Drawing as notation, as proof of artisanal skill, as
incomplete thoughts, as touch, as mark, as transitive
verb, as reportage, drawing as a name in fragments 

the list grows longer and strangely less intelligible
as we try to limit the definition of drawing practice
to traditional aesthetic typologies. What started
perhaps with a dog pissing on a tree has developed
into complex social practices that have at times
mobilized armies and at others inspired an aesthetic
of interiority so rich that it could claim to offer an
alternative to the facts of lived experience. However,
it seems to us that drawing’s ability to territorialize
the world, as with capitalism, has led increasingly to
a deterritorialization of drawing itself, thus
foreclosing the medium’s capability to claim
self-sufficiency through its traditional regulating
disciplinary protocols. The term „drawing“ has become
so abstract within the discourses of aesthetic
production that it becomes tempting to say that
„drawing“ as such is little more than an alibi for an
ever-fungible array of objects to be circulated within
the art-market. What the $10 knock-off Louise Vuitton
purse and the $400 original share in common is not
merely appearance, but the sketch which organized the
knowledge needed to produce them. If this is the case
and drawing’s function was not cynically relegated to
the realm of luxury commodities, would it not be
possible, with a modicum of historical competence, to
situate drawing within the trajectory of a critical
and contestatory project?

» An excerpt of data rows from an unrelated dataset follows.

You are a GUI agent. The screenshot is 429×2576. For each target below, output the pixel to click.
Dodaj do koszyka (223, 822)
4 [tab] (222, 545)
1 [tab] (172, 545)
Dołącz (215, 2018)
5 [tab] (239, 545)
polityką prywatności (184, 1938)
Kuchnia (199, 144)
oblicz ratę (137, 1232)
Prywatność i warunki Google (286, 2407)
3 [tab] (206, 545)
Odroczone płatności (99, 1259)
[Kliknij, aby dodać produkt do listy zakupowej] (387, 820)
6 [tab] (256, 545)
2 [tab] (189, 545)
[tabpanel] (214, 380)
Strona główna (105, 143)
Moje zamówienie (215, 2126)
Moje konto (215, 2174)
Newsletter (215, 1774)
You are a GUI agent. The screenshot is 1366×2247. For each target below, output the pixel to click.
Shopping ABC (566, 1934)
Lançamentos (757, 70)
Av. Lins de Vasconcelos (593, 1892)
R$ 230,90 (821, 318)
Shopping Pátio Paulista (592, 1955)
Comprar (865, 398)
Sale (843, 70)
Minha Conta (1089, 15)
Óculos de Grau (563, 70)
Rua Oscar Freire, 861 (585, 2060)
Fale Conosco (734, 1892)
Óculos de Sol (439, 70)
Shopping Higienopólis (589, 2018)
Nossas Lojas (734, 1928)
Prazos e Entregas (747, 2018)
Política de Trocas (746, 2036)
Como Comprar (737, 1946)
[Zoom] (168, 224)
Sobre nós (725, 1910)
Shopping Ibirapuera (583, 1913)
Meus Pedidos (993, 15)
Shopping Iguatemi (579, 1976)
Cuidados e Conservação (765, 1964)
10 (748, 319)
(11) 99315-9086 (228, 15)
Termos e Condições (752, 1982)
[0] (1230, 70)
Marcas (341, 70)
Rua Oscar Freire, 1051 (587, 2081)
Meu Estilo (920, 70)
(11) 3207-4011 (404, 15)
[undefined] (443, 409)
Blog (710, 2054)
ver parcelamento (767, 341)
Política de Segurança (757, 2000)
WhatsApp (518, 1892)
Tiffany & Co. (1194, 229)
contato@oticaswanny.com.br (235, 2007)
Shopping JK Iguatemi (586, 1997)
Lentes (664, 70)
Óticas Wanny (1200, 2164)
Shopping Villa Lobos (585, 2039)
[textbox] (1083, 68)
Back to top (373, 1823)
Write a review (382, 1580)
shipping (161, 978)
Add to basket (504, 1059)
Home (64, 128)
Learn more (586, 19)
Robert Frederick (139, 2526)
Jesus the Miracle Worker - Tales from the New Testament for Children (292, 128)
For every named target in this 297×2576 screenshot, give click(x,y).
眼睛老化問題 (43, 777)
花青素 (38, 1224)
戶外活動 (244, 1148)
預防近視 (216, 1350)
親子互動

The crucial question which
haunts us here at Scorched Earth is: Can drawing make
a claim to radical and alternative forms of knowledge
production?

Scorched Earth is a twelve issue Magazine in which the
question of drawing‘s place in theory and practice is
addressed in dialogue with artists for whom drawing is
not just a viable option, but a crucial procedure.
Each issue will also include a number of critical
essays, interviews and panel discussions with leading
as well as up and coming critics, art historians and
writers. Participants include, to name but a few in no
particular order: Yve-Alain Bois, George Baker, Jutta
Koether, Michael Krebber, John Miller, Reena Spaulings,
Scott Lyall, Christopher Williams, Melanie Gilligan,
Pamela M. Lee, Allan McCollum, Hal Foster, Mary Kelly,
Lucy Mckenzie, Thomas Zummer, Mark Dion, Nils Norman,
Rhea Anastas, Bennett Simpson and Isabelle Graw

Each issue of Scorched Earth will revolve around a
central topic or procedure to which our dialogue will
be addressed. Each of the twelve issues are
thematically organized without crystallizing into
instrumental typologies; For instance: "I saw this and
other fairy tales" will address Communicative regimes
and enlightenment aspirations in drawing (from
political satire to bearing witness), "Object and Eye"
will take-up Pedagogical programs and their
relationship to the aesthetic: drawing as discipline vs.
the aesthetic and the non-conceptual. "Trace and
Illegibility" will be modeled on speculative wagers on
the potentiality of the trace in the split between
drawing and writing: the illegibility within the
transmissible as non-integrated rupture.

All twelve issues of Scorched Earth will be printed
and published in approximately one year (April 2007)
in its full Twelve-issue cycle. Since October 2005
Scorched Earth has maintained a storefront at 41
Ludlow Street on the Lower East Side of Manhattan. The
storefront is used for panel discussions,
lectures, occasional exhibitions, and more generally
as an editorial center, The Editors of Scorched Earth
are Gareth James, Sam Lewitt and Cheyney Thompson.